Sunday, March 23, 2008

The Tomb is Empty

Easter mornings, when my brother and sister and I were kids, we would wake up excited.

On Easter sunday mornings, although we would have to make the usual sacrifice of getting on those tight shoes, and putting on a tie and sitting in a church pew for what seemed like ages, on Easter the reward was a hunt for those chocolate eggs that mom and dad had hidden around the house.

Every family has it’s traditional way of ensuring that everybody gets a fair shot at the eggs, and in mine that meant that each of us kids had a room in the house all to ourselves. We would tear the rooms apart, looking for those chocolate treasures, and then gulp them down as fast as we could, so that we wouldn’t have to share, leaving only the empty wrappers on the floor as a reminder of all that sweetness.

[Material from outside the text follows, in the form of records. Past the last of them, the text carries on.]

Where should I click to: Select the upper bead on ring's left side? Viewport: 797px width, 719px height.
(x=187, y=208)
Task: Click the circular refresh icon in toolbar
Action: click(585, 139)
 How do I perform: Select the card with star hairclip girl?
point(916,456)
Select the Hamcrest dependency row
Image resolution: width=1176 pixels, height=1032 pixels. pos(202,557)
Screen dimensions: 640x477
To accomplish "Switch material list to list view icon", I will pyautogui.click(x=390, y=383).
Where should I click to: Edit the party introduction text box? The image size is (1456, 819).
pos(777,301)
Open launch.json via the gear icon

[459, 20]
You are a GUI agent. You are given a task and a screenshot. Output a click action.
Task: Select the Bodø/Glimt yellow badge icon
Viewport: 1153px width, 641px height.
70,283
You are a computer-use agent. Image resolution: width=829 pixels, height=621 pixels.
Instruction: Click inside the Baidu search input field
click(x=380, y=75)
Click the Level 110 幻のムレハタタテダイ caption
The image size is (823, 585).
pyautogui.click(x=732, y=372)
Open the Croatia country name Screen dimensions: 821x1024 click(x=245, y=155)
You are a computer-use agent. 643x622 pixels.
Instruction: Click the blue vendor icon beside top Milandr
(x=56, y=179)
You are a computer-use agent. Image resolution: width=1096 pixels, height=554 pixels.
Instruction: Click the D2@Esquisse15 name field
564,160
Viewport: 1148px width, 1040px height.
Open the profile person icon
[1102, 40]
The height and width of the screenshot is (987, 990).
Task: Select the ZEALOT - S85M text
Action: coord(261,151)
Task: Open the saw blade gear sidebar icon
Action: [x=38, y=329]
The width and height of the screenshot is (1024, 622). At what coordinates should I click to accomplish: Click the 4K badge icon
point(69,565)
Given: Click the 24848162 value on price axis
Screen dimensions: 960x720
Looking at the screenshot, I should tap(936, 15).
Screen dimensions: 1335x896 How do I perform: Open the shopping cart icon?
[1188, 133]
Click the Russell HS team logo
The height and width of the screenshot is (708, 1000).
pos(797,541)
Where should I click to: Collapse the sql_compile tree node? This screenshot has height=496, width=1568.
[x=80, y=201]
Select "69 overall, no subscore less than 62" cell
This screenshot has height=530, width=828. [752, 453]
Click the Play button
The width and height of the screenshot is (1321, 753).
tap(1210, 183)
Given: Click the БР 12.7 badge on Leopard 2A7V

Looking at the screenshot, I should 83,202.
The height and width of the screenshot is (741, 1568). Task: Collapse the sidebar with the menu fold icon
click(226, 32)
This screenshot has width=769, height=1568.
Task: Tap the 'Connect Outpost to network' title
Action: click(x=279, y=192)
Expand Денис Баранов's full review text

After the gorging would come the penance. Off to church we went and, as if the length of the service wasn’t enough, after church on Easter Sunday we would make the rounds of the cemeteries. My family, even though most of them lived fairly close to one another (nothing is never far away, relatively speaking, in New England) seemed to showed an appalling lack of consideration to their future generations by having their corpses interred as far apart as possible.

It’s not like they didn’t get along in life. Mine was a family filled with love for one another, at least as much love as a people of that generation were able to show. Still, they insisted on colonizing cemetaries all over the city of Providence and it’s environs. Like so much seed cast upon the fields. So, Easter became a time of chocolate bunnies and visits to tombs.

Today, as I sat in church, listening to Rev. Dukes (she is a REAL reverend) I was struck by something. A great realization. The work of the Holy Spirit perhaps?

All those visits to cemeteries that we made, and still make today, have reinforced a great truth that I've just been too blind to see. The fact of the matter is that because of Jesus’ great sacrifice, ALL the stones have been rolled away from ALL the tombs. Like Mary Magdeline learned, the ones we go there to seek are not there. They are ALL risen, and are seated at the hand of the Father.

Yes, all the tombs are empty, for the ones we seek are risen…they are risen indeed.

Peace to you all, and a very happy Easter season.